Exercise goal: Every line from the one containing "Instruction: Sort by Fakturadato column" through the end of the data is to be copied exactly, and nothing outside that range.

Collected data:
------------------------------------------------
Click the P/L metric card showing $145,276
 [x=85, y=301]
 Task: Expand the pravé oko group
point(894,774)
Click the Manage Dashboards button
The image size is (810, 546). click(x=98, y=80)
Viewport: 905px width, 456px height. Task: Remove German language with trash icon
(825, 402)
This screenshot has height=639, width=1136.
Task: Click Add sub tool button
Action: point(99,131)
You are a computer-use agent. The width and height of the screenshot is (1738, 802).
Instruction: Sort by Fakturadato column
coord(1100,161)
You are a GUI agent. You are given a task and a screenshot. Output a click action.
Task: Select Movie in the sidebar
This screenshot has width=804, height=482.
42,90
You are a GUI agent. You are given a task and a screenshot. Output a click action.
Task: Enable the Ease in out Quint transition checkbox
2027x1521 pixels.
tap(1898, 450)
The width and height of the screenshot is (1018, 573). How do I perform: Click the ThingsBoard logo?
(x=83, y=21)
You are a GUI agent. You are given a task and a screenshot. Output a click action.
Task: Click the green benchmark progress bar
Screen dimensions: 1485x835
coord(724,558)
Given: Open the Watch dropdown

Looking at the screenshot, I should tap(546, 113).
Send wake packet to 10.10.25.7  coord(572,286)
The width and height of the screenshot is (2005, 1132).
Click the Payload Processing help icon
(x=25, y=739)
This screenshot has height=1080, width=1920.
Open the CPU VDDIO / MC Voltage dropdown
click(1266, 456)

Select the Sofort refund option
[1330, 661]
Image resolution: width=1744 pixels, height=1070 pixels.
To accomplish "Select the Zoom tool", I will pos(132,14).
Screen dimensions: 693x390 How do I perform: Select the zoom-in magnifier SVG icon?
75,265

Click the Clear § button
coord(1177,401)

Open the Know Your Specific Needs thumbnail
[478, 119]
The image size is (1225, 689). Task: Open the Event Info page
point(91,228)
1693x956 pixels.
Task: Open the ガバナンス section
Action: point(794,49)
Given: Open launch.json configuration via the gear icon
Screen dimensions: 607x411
------------------------------------------------
Result of this exercise:
Instruction: Sort by Fakturadato column
coord(1100,161)
You are a GUI agent. You are given a task and a screenshot. Output a click action.
Task: Select Movie in the sidebar
This screenshot has width=804, height=482.
42,90
You are a GUI agent. You are given a task and a screenshot. Output a click action.
Task: Enable the Ease in out Quint transition checkbox
2027x1521 pixels.
tap(1898, 450)
The width and height of the screenshot is (1018, 573). How do I perform: Click the ThingsBoard logo?
(x=83, y=21)
You are a GUI agent. You are given a task and a screenshot. Output a click action.
Task: Click the green benchmark progress bar
Screen dimensions: 1485x835
coord(724,558)
Given: Open the Watch dropdown

Looking at the screenshot, I should tap(546, 113).
Send wake packet to 10.10.25.7  coord(572,286)
The width and height of the screenshot is (2005, 1132).
Click the Payload Processing help icon
(x=25, y=739)
This screenshot has height=1080, width=1920.
Open the CPU VDDIO / MC Voltage dropdown
click(1266, 456)

Select the Sofort refund option
[1330, 661]
Image resolution: width=1744 pixels, height=1070 pixels.
To accomplish "Select the Zoom tool", I will pos(132,14).
Screen dimensions: 693x390 How do I perform: Select the zoom-in magnifier SVG icon?
75,265

Click the Clear § button
coord(1177,401)

Open the Know Your Specific Needs thumbnail
[478, 119]
The image size is (1225, 689). Task: Open the Event Info page
point(91,228)
1693x956 pixels.
Task: Open the ガバナンス section
Action: point(794,49)
Given: Open launch.json configuration via the gear icon
Screen dimensions: 607x411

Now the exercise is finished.